What to produce: Turn the material below into a Markdown table with the columns n and Line, where n numbers each row and Line holds one line of the material, leaving out blank lines.

Exercise data:
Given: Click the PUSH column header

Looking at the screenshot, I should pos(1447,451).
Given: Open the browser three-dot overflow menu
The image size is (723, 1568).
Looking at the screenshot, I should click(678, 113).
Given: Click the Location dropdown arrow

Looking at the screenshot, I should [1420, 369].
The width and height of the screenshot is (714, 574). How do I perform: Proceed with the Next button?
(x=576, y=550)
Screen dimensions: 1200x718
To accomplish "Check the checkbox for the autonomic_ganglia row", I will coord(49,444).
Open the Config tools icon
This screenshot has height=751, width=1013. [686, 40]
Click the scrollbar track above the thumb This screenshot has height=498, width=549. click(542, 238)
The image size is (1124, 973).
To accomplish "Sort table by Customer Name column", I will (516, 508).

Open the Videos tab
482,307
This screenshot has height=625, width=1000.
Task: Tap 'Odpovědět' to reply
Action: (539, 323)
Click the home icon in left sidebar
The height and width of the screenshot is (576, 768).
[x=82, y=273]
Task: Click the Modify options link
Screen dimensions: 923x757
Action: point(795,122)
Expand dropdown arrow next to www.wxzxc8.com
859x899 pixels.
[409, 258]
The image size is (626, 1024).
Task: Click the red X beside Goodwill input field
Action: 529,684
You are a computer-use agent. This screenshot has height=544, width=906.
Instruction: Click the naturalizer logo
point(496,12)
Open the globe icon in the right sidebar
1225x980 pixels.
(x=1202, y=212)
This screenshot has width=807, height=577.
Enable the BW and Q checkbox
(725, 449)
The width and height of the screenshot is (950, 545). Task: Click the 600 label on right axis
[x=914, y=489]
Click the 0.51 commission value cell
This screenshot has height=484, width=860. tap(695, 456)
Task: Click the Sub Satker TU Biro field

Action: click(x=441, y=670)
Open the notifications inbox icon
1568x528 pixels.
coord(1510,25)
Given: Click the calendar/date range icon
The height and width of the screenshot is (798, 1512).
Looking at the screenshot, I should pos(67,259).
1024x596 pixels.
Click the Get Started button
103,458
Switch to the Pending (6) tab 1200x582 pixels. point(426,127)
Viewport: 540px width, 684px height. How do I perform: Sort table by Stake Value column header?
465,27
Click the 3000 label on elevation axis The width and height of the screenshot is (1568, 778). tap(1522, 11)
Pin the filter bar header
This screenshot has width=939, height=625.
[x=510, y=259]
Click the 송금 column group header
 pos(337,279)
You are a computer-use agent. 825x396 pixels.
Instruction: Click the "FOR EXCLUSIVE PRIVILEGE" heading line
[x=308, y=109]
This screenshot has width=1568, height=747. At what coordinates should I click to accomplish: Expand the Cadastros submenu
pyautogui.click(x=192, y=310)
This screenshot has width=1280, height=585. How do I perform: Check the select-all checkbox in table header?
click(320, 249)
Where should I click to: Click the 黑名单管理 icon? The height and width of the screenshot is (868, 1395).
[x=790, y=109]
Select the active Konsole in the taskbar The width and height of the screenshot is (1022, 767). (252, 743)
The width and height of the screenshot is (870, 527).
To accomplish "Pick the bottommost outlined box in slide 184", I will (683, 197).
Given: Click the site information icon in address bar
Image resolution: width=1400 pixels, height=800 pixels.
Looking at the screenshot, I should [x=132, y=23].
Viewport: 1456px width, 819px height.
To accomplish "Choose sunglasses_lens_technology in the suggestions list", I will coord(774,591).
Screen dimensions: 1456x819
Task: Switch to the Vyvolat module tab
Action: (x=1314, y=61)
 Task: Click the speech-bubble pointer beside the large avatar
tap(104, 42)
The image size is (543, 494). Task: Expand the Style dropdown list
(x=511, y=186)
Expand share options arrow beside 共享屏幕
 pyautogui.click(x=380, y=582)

The reply:
| n | Line |
|---|---|
| 1 | Given: Click the PUSH column header |
| 2 | Looking at the screenshot, I should pos(1447,451). |
| 3 | Given: Open the browser three-dot overflow menu |
| 4 | The image size is (723, 1568). |
| 5 | Looking at the screenshot, I should click(678, 113). |
| 6 | Given: Click the Location dropdown arrow |
| 7 | Looking at the screenshot, I should [1420, 369]. |
| 8 | The width and height of the screenshot is (714, 574). How do I perform: Proceed with the Next button? |
| 9 | (x=576, y=550) |
| 10 | Screen dimensions: 1200x718 |
| 11 | To accomplish "Check the checkbox for the autonomic_ganglia row", I will coord(49,444). |
| 12 | Open the Config tools icon |
| 13 | This screenshot has height=751, width=1013. [686, 40] |
| 14 | Click the scrollbar track above the thumb This screenshot has height=498, width=549. click(542, 238) |
| 15 | The image size is (1124, 973). |
| 16 | To accomplish "Sort table by Customer Name column", I will (516, 508). |
| 17 | Open the Videos tab |
| 18 | 482,307 |
| 19 | This screenshot has height=625, width=1000. |
| 20 | Task: Tap 'Odpovědět' to reply |
| 21 | Action: (539, 323) |
| 22 | Click the home icon in left sidebar |
| 23 | The height and width of the screenshot is (576, 768). |
| 24 | [x=82, y=273] |
| 25 | Task: Click the Modify options link |
| 26 | Screen dimensions: 923x757 |
| 27 | Action: point(795,122) |
| 28 | Expand dropdown arrow next to www.wxzxc8.com |
| 29 | 859x899 pixels. |
| 30 | [409, 258] |
| 31 | The image size is (626, 1024). |
| 32 | Task: Click the red X beside Goodwill input field |
| 33 | Action: 529,684 |
| 34 | You are a computer-use agent. This screenshot has height=544, width=906. |
| 35 | Instruction: Click the naturalizer logo |
| 36 | point(496,12) |
| 37 | Open the globe icon in the right sidebar |
| 38 | 1225x980 pixels. |
| 39 | (x=1202, y=212) |
| 40 | This screenshot has width=807, height=577. |
| 41 | Enable the BW and Q checkbox |
| 42 | (725, 449) |
| 43 | The width and height of the screenshot is (950, 545). Task: Click the 600 label on right axis |
| 44 | [x=914, y=489] |
| 45 | Click the 0.51 commission value cell |
| 46 | This screenshot has height=484, width=860. tap(695, 456) |
| 47 | Task: Click the Sub Satker TU Biro field |
| 48 | Action: click(x=441, y=670) |
| 49 | Open the notifications inbox icon |
| 50 | 1568x528 pixels. |
| 51 | coord(1510,25) |
| 52 | Given: Click the calendar/date range icon |
| 53 | The height and width of the screenshot is (798, 1512). |
| 54 | Looking at the screenshot, I should pos(67,259). |
| 55 | 1024x596 pixels. |
| 56 | Click the Get Started button |
| 57 | 103,458 |
| 58 | Switch to the Pending (6) tab 1200x582 pixels. point(426,127) |
| 59 | Viewport: 540px width, 684px height. How do I perform: Sort table by Stake Value column header? |
| 60 | 465,27 |
| 61 | Click the 3000 label on elevation axis The width and height of the screenshot is (1568, 778). tap(1522, 11) |
| 62 | Pin the filter bar header |
| 63 | This screenshot has width=939, height=625. |
| 64 | [x=510, y=259] |
| 65 | Click the 송금 column group header |
| 66 |  pos(337,279) |
| 67 | You are a computer-use agent. 825x396 pixels. |
| 68 | Instruction: Click the "FOR EXCLUSIVE PRIVILEGE" heading line |
| 69 | [x=308, y=109] |
| 70 | This screenshot has width=1568, height=747. At what coordinates should I click to accomplish: Expand the Cadastros submenu |
| 71 | pyautogui.click(x=192, y=310) |
| 72 | This screenshot has width=1280, height=585. How do I perform: Check the select-all checkbox in table header? |
| 73 | click(320, 249) |
| 74 | Where should I click to: Click the 黑名单管理 icon? The height and width of the screenshot is (868, 1395). |
| 75 | [x=790, y=109] |
| 76 | Select the active Konsole in the taskbar The width and height of the screenshot is (1022, 767). (252, 743) |
| 77 | The width and height of the screenshot is (870, 527). |
| 78 | To accomplish "Pick the bottommost outlined box in slide 184", I will (683, 197). |
| 79 | Given: Click the site information icon in address bar |
| 80 | Image resolution: width=1400 pixels, height=800 pixels. |
| 81 | Looking at the screenshot, I should [x=132, y=23]. |
| 82 | Viewport: 1456px width, 819px height. |
| 83 | To accomplish "Choose sunglasses_lens_technology in the suggestions list", I will coord(774,591). |
| 84 | Screen dimensions: 1456x819 |
| 85 | Task: Switch to the Vyvolat module tab |
| 86 | Action: (x=1314, y=61) |
| 87 |  Task: Click the speech-bubble pointer beside the large avatar |
| 88 | tap(104, 42) |
| 89 | The image size is (543, 494). Task: Expand the Style dropdown list |
| 90 | (x=511, y=186) |
| 91 | Expand share options arrow beside 共享屏幕 |
| 92 |  pyautogui.click(x=380, y=582) |